A little perspective on interest rates
Let’s quickly recap the past couple of years. Interest rates dropped to the lowest historical level Australians had ever seen during Covid to stimulate the economy by leaving people with more spare cash to spend. However, these measures were only ever temporary.
As the economy begins to recover, at a much quicker rate than first expected, the RBA has increased the official cash rate to manage future inflation by slowing the amount consumers are spending.
These increases impact all rates in the market, including the interest rates charged on home loans. A rate increase will increase your monthly repayments and potentially reduce your borrowing power, so you can use a mortgage calculator to consider future rate rises in your budget to avoid over-extending yourself.
There’s a lot of speculation around what impact these changes will have on the property market and if demand will slow as a result. Buyers may be less reluctant to rush into a sale, so if you’ve got a deposit saved and pre-approval in place, you could have a better chance of securing a property due to less competition.
Will rate rises affect your borrowing power?
An interest rate rise (or multiple rate rises) may impact your borrowing power, depending on the lender’s assessment criteria. You’ll still be able to borrow, but you might find you’re not able to borrow as much as you once could.
That doesn’t necessarily mean you won’t be able to get a mortgage. You might just have to rethink the type of property to buy, or the area, depending on house prices and what you can afford with your new borrowing power.
Another major consideration for first home buyers is the deposit amount. Many have had to save for longer as property prices continued to creep into a higher bracket, so make sure you do your research to get the most out of any eligible grants or schemes.
Is it the time to buy?
No-one can predict the future and whether house prices will rise or fall. All you can go off is your current situation. If you’re just starting out, reach out to a lender sooner rather than later so you have a rough idea of your borrowing power and what you should be saving for. This will help guide the property type and location you should be aiming towards.

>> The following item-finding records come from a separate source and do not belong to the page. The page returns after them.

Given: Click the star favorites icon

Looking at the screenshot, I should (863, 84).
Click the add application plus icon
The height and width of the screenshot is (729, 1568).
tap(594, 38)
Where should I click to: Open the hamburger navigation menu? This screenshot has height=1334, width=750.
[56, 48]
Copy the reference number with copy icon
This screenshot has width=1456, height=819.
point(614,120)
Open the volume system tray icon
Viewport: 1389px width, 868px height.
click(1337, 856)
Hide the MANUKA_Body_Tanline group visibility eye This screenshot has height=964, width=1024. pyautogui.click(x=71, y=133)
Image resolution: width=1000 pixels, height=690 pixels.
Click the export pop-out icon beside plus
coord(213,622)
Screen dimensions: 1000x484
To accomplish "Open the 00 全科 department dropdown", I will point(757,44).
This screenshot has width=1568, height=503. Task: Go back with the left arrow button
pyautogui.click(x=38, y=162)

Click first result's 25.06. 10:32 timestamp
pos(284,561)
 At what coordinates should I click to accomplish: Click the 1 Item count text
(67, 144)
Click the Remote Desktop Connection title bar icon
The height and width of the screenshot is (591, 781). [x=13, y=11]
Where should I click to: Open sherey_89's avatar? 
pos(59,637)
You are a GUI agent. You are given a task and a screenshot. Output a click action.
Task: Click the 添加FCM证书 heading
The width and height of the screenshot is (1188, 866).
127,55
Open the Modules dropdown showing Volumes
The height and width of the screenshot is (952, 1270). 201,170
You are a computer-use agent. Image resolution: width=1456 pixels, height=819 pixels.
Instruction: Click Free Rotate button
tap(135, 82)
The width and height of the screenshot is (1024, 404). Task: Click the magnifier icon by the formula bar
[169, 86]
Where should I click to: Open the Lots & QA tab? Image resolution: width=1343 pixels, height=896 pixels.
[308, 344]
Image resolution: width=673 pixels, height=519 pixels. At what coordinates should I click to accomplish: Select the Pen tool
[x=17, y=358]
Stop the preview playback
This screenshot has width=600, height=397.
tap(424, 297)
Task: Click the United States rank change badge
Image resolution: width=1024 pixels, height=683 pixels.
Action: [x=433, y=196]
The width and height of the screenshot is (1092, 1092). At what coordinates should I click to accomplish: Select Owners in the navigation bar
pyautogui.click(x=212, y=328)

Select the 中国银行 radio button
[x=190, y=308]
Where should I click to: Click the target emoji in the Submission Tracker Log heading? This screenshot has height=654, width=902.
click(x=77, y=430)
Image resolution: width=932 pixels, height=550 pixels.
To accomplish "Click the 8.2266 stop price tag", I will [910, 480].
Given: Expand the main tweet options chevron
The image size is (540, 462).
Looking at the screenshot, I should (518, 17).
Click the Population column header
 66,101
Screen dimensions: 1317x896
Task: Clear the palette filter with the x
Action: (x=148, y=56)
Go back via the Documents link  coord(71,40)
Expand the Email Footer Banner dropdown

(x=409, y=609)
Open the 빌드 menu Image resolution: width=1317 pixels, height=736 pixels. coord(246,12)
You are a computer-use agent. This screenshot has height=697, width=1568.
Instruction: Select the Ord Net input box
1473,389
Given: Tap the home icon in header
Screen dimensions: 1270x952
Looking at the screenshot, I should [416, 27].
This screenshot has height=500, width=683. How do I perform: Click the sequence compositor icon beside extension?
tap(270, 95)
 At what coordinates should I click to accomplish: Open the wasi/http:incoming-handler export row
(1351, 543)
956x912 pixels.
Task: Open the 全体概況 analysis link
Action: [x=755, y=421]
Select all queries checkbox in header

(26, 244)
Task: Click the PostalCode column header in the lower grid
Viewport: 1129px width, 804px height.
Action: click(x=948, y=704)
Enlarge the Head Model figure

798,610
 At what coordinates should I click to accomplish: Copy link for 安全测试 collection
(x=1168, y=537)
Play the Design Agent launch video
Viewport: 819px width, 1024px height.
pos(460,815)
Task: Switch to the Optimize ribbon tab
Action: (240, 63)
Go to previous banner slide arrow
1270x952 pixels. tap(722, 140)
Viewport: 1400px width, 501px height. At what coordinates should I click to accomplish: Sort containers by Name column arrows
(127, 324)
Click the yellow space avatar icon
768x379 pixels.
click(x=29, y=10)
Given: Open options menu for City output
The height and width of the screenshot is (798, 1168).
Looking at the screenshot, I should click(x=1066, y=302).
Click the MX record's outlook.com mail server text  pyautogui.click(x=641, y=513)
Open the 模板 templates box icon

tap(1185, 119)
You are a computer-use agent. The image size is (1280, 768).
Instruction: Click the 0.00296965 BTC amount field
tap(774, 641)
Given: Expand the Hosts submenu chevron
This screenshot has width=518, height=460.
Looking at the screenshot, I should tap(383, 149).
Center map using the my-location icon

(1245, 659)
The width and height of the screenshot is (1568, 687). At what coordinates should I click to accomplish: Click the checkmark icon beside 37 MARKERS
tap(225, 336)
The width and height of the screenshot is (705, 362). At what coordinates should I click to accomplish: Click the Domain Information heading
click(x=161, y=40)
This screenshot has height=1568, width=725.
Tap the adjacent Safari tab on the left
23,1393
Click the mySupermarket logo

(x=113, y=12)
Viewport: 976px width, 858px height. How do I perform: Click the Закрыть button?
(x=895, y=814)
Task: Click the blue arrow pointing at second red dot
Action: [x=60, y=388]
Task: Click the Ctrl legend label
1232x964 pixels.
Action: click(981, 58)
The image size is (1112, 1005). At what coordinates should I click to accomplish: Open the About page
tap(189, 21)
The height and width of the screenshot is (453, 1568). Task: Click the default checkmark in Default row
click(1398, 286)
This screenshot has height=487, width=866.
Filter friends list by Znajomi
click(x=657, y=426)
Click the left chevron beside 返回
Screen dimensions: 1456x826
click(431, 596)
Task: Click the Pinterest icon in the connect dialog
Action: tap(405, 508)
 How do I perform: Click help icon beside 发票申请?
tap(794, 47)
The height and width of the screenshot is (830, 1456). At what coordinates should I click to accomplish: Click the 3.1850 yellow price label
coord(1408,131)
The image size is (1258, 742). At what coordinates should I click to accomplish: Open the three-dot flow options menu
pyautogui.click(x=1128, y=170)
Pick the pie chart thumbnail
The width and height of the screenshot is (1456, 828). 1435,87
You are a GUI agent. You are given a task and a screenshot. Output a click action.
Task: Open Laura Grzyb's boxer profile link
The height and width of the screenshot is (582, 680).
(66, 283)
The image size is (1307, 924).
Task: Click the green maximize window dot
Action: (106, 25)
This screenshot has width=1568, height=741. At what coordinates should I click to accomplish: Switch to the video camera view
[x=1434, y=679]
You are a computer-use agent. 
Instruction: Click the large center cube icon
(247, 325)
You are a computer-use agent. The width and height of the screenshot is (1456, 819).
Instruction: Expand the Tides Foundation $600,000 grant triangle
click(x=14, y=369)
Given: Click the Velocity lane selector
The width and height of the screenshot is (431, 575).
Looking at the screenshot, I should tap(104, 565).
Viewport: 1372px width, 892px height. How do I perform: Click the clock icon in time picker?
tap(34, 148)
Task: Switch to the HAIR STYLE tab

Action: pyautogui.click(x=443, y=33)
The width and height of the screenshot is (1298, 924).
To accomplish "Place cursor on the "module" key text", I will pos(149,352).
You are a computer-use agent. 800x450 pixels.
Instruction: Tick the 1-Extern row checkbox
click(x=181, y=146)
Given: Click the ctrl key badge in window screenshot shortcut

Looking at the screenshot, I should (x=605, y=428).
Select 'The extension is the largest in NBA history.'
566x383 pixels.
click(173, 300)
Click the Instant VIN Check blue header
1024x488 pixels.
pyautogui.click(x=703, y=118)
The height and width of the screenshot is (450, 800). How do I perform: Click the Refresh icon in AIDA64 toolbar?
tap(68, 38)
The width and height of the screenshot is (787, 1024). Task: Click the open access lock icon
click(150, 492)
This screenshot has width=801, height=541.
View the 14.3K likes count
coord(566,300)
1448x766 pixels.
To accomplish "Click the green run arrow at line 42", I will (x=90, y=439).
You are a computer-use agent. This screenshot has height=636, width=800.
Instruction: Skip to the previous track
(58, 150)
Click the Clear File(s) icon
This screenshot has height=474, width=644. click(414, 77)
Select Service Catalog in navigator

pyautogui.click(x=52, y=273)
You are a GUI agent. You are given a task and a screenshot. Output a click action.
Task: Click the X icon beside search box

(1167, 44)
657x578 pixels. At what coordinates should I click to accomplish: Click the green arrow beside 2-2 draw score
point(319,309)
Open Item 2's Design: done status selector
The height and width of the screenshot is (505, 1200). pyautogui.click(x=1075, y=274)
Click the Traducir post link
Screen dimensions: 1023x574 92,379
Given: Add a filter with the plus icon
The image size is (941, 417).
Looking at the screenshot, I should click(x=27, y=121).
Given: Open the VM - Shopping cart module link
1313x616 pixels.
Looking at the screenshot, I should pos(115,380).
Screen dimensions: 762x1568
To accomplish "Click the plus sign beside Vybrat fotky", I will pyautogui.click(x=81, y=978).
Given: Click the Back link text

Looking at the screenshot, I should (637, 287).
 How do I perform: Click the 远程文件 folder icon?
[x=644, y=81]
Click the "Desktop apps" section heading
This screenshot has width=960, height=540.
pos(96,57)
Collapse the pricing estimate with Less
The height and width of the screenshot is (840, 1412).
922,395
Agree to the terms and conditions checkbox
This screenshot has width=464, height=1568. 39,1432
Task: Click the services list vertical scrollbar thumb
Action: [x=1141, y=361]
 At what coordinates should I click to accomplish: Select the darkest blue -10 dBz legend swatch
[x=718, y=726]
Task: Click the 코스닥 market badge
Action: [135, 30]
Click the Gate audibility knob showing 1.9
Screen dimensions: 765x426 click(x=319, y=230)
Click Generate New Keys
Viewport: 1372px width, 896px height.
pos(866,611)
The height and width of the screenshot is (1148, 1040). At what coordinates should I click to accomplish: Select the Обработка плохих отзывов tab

If you’ve been in the game for a while, make sure you have pre-approval in place. Pre-approvals typically have to be updated every 3-6 months depending on your lender and may need to be reviewed to check your borrowing capacity is still correct, but this will help you make an offer within your financial limits if you do come across something you want to buy.
Planning ahead and budgeting for further rate rises is also worth doing and will help ensure you make a realistic purchase you can afford now and into the future.